William Gemmell Alexander, a former Sedbergh School pupil who lived in Dent and Kendal as an adult, earned an MBE for his war-time work.
He and later served as director general of the Royal Society for the Prevention of Accidents (RoSPA), after:
- Surviving a gas explosion as a baby.
- Escaping from German soldiers in Second World War in full British uniform.
- Escaping unscathed after the attempted bombing of a ship he was asleep on.
- Surviving a hurricane which flattened his house while he was inside it.
- Almost losing his leg to gangrene.
- Surviving a wounded knee in the Second World War.
l Almost drowning after becoming caught underneath a sinking ship – escaping only because a large wave smashed the ship and cut him free.
He also saved the life of his daughter, Alison, from drowning while the family was living on the Gilbert and Ellice Islands in the Pacific Ocean.
“He was a bit of a Houdini,” explained son, Harvey Alexander. “He was very lucky. He led a very full life, at any rate!”
Mr Alexander, known as Gemmell, was born in 1918 in Cheshire and attended Sedbergh School from 1932 onwards.
It was during his time at Sedbergh that he developed his love of walking and as a 60-year-old climbed Ben Nevis, Scafell Pike and Snowdon in just 24 hours.
At the age of 70, to celebrate his birthday, he walked the Yorkshire Three Peaks twice on the same day.

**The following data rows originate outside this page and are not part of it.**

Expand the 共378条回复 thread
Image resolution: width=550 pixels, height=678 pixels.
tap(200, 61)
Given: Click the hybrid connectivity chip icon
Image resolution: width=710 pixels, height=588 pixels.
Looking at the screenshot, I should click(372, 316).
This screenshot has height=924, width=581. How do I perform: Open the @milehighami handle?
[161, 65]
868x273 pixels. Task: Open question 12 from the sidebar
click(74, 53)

In the years after he left school he joined expeditions to Lapland, the Cayman Islands and Iceland, where his met his future wife, Rona, with whom he had five children.
After reading law at Oxford he enjoyed a glittering military career, serving as a 2nd Lieutenant in the 5th Army Division.

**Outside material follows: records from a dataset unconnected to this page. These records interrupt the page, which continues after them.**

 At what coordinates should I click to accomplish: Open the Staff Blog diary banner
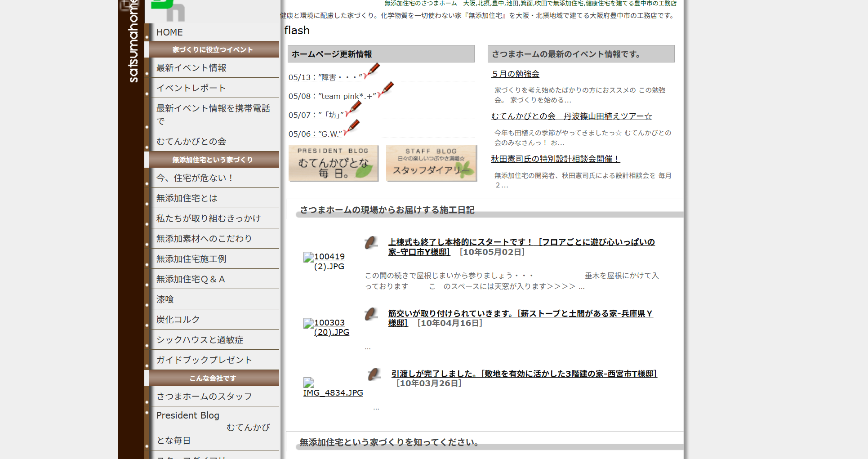pyautogui.click(x=431, y=163)
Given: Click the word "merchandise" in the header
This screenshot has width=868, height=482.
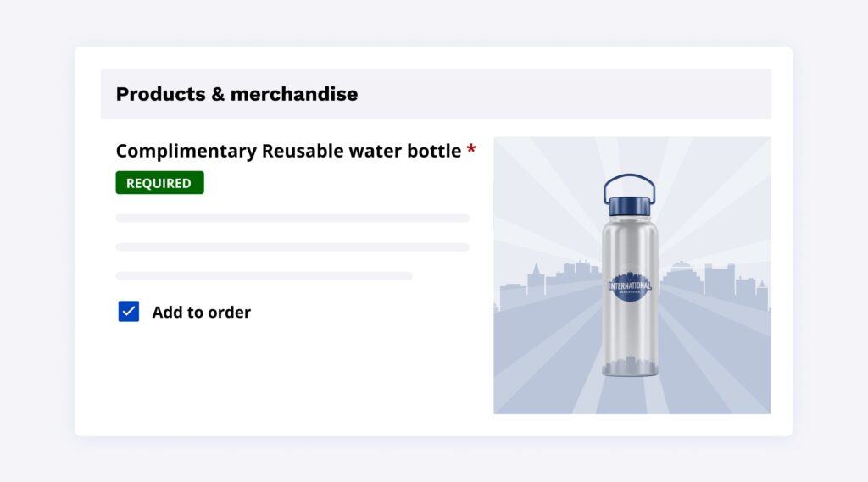Looking at the screenshot, I should [x=294, y=94].
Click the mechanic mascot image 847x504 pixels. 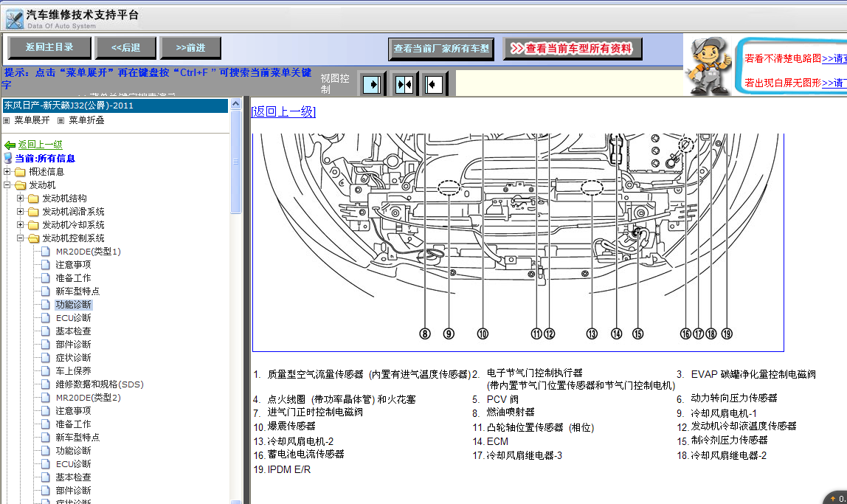(709, 66)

He served in France until the Dunkirk evacuation.
Unfortunately he missed the evacuation and was forced to hide in a friend’s attic until he could ‘make a dash for it’ – in full uniform.

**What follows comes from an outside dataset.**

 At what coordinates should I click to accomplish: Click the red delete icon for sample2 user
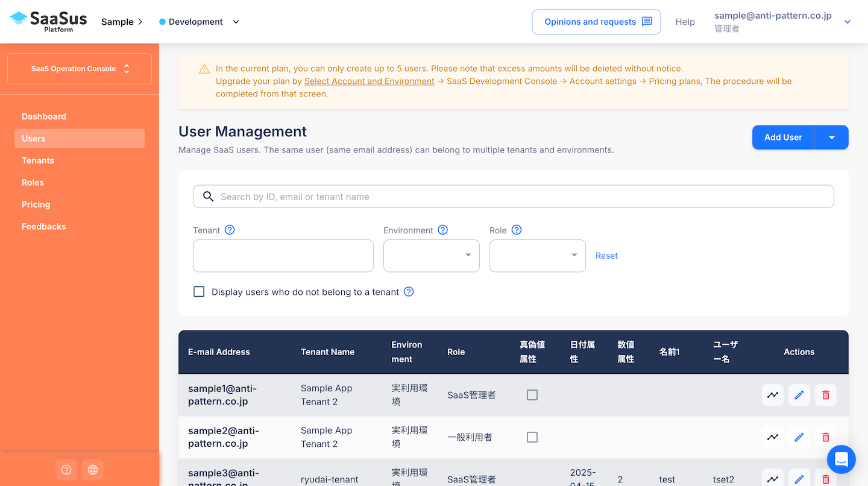(825, 437)
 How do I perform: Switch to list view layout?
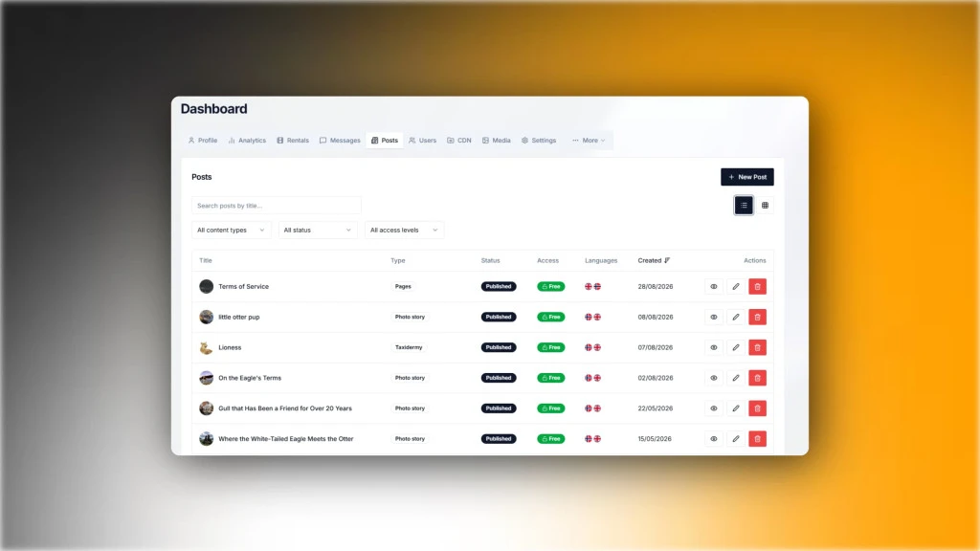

On his return he was posted to Africa with the Eighth Army and was promoted to captain and then major after his senior officers were both killed.
He was involved in desert fighting, alongside his brother, who did not survive, and also took part in beach landings in Sicily and Italy.
Later, he was present at the capture of the Belsen concentration camp.
In 1946, he began several years of travelling the world with the Colonial Service.
After returning to England he worked at the Co-operative Wholesale Society and the International Co-operative Alliance, before serving with RoSPA and then as the county road safety officer for West Yorkshire.
Mr Alexander lived in Dent following his retirement and moved to the Riverside nursing home in Kendal at the age of 90.
His funeral will be held on Thursday June 26 at noon at St Andrew’s Church, Dent.